Journal of Biomaterials and Nanobiotechnology
 Vol.3 No.2A(2012), Article ID:18991,5 pages DOI:10.4236/jbnb.2012.322038

Synthesis of pH-Sensitive Hydrogel Based on Starch-Polyacrylate Superabsorbent

Fatemeh Soleimani1*, Mohammad Sadeghi2

1Young Researchers Club, Islamic Azad University, Khorramabad Branch, Khorramabad, Iran; 2Department of Chemistry, Science Faculty, Islamic Azad University, Arak Branch, Arak, Iran.

Email: *fatisoleymani @yahoo.com

Received January 9th, 2012; revised February 18th, 2012; accepted March 25th, 2012

Keywords: Starch; Hydrogel; pH-Sensitive; Vinylic Monomers

ABSTRACT

In this article, we synthesize of a novel starch-based superabsorbent hydrogel via graft copolymerization of mixtures of acrylic acid (AA) and 2-Hydroxy ethyl methacrylate (HEMA) onto starch backbones. The polymerization reaction was carried out in an aqueous medium and in the presence of ammonium persulfate (APS) as an initiator and N,N’-methylene bisacrylamide (MBA) as a crosslinker. The hydrogel structures were confirmed by FTIR spectroscopy. Furthermore, the swelling of superabsorbing hydrogels was examined in solutions with pH values ranging between 1 and 13. It showed a reversible pH-responsive behavior at pHs 2 and 8. This on-off switching behavior makes the synthesized hydrogels as an excellent candidate for controlled delivery of bioactive agents. A proposed mechanism for hydrogel formation was suggested and the structure of the product was established using FTIR and SEM spectroscopies.

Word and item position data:
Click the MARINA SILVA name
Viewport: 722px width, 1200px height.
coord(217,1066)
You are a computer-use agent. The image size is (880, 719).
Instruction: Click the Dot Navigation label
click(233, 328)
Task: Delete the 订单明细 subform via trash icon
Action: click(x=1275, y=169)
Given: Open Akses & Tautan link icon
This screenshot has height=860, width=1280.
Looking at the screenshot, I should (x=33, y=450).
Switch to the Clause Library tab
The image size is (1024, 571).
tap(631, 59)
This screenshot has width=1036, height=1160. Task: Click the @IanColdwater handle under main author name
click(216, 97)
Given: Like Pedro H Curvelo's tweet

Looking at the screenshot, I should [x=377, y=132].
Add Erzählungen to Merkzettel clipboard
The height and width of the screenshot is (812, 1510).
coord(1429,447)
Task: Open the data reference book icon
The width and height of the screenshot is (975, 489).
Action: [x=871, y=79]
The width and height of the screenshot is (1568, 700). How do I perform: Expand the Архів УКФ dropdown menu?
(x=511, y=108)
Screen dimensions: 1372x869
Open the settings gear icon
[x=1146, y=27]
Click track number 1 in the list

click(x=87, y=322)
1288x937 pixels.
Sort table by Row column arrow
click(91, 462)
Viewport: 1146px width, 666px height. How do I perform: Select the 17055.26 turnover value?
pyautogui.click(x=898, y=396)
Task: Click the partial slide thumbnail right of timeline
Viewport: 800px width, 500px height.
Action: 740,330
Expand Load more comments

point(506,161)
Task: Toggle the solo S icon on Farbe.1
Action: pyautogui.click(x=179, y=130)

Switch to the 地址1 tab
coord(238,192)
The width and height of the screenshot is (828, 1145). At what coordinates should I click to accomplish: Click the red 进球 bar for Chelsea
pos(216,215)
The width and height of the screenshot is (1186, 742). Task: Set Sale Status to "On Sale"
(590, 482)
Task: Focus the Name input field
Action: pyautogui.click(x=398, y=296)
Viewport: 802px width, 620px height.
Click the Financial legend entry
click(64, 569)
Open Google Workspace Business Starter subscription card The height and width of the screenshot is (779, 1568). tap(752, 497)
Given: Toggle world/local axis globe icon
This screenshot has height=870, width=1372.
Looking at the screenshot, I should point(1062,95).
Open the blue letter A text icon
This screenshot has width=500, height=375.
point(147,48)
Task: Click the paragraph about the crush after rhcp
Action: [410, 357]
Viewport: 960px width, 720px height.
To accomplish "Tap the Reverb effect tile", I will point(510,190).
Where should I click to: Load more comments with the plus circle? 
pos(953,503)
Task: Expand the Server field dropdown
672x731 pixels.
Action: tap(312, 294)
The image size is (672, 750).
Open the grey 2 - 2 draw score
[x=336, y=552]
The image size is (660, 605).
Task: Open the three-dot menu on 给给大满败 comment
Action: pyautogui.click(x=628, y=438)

TASKS —
A. Please reproduce the hydrogel abstract word for word, starting with "Journal of Biomaterials" and going on through "Branch, Arak, Iran.".
B. Using the hydrogel abstract, explain in one to three sentences why the synthesized hydrogels are presented as an excellent candidate for controlled delivery of bioactive agents.

FULL SOLUTIONS —
A.
Journal of Biomaterials and Nanobiotechnology
 Vol.3 No.2A(2012), Article ID:18991,5 pages DOI:10.4236/jbnb.2012.322038

Synthesis of pH-Sensitive Hydrogel Based on Starch-Polyacrylate Superabsorbent

Fatemeh Soleimani1*, Mohammad Sadeghi2

1Young Researchers Club, Islamic Azad University, Khorramabad Branch, Khorramabad, Iran; 2Department of Chemistry, Science Faculty, Islamic Azad University, Arak Branch, Arak, Iran.

B. The hydrogels showed a reversible pH-responsive swelling behavior at pHs 2 and 8. This on-off switching behavior is what makes them an excellent candidate for controlled delivery of bioactive agents.